Hi.  I am new here. I have a few questions. My cat Wolf passed on from a heart attack last year. I am wanting to get another cat. I really miss having one. I will not be able to until I move from my current residence probably this coming summer. Until then I am researching breeds. From what I have seen so far I like the ragamuffin,main **** and egyptian mau. I am leaning towards the ragamuffin. What can anyone tell me about them? I work during the day. Does anyone have one of the other breeds? What information can you give me? Would any of them be ok alone or would 2 cats be best. I have a guinea pig and a mouse. Their cages are all cat proof though. Grooming a long haired cat is no problem. 

Thanks!!!
Heather


----------



## Jeanie (Jun 18, 2003)

Each breed has characteristics that I'm sure you'd like. I love my Siamese because of their intellighence, the way they communicate, and how loving they are. And they are beautuful. If I were to get a more rare cat, I think I'd like a Ragdoll or a Scottish Fold. Of course, there are wonderful DSHs waiting for homes, and most of my cats were DSHs.


----------



## Gracie's Mom (Dec 16, 2003)

If you want a ragdoll and don't care if it's a purebreed, I currently have a Ragdoll/siamese mix that needs a really good home and would do good as an only cat. Ragdolls are lap cats. They're very loving and affectioinate by nature. The one I'm looking for a home for is no exception, he's very loving, but he's also very shy at first. I'm in Utah, and would prefere to adopt him to somewhere close by so I can take him back if it doesn't work out, but if someone would be willing to pay to ship him back to me if it doesn't work out, I'd consider adopting anywhere.


----------



## ForJazz (Dec 30, 2003)

A ragamuffin would be my choice -- but that's just because I'm obsessed with ragdolls. Ragamuffins are basically the same thing -- they just come in a variety of patterns and colors that aren't excepted into the ragdoll standard.
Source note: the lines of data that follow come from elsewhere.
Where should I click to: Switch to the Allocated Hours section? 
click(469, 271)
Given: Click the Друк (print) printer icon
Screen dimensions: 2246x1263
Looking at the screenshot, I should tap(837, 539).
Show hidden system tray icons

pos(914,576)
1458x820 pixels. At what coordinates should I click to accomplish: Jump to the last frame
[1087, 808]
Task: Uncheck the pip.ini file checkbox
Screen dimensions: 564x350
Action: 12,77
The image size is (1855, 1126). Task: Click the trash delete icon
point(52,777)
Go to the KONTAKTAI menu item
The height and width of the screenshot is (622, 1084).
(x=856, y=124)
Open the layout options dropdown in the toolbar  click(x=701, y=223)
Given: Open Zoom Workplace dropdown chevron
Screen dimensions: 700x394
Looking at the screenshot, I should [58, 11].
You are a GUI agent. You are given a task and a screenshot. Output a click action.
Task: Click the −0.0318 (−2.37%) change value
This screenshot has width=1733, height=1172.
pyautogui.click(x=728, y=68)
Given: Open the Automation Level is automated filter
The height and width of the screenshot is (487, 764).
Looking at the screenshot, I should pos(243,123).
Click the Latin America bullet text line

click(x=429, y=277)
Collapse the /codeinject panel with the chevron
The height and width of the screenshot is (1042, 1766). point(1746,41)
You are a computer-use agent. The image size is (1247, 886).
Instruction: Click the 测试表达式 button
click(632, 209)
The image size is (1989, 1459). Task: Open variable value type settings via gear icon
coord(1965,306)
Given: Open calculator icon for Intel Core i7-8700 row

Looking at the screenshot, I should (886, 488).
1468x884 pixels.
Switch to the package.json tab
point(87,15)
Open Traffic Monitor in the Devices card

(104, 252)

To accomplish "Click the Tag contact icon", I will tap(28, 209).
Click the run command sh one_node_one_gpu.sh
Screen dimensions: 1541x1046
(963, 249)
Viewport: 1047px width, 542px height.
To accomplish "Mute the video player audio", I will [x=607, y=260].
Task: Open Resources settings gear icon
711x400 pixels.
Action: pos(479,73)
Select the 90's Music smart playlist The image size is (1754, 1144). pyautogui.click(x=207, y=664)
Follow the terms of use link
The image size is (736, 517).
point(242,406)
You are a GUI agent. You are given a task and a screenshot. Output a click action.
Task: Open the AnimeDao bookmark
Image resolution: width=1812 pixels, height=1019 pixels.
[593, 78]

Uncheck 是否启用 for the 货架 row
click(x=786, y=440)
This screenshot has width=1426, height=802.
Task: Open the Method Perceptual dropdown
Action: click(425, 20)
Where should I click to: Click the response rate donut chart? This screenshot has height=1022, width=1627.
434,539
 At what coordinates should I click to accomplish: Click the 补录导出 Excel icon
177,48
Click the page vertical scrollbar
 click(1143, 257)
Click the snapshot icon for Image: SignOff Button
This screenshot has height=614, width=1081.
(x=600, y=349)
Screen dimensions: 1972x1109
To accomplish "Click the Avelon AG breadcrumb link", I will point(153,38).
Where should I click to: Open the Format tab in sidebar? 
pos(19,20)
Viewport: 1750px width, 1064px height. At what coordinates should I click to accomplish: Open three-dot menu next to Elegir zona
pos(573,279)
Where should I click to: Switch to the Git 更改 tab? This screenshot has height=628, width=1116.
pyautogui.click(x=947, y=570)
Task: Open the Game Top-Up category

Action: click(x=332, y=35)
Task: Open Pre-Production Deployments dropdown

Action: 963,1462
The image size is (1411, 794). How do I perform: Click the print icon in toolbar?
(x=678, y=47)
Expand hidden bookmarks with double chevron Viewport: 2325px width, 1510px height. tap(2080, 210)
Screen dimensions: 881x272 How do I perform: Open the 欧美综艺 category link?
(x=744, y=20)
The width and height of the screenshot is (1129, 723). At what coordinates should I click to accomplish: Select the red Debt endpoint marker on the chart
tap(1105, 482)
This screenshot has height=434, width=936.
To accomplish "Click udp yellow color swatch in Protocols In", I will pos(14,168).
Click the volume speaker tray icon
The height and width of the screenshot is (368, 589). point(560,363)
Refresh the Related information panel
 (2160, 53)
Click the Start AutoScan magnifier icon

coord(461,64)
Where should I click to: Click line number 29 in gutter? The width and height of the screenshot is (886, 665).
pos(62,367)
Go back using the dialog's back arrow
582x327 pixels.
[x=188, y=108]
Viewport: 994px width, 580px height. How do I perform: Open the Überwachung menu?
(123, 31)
Great cats -- easygoing and trusting, and low maintenance despite their long coats. These cats generally love people/animals/you name it...so if you dont have another animal for them to play with they will probably just end up following YOU around more.  Same thing with a Maine ****. Very mellow and predictable -- great, intelligent pet. Their personality is very similar to the ragamuffin I'd say. I don't know much about egyptian Maus...sorry.


----------



## Wayne (Feb 1, 2003)

Heather, welcome to the forum. You can go to the CFA's cat site and read up on most any breed of cat. Their write-ups are quite complete.


----------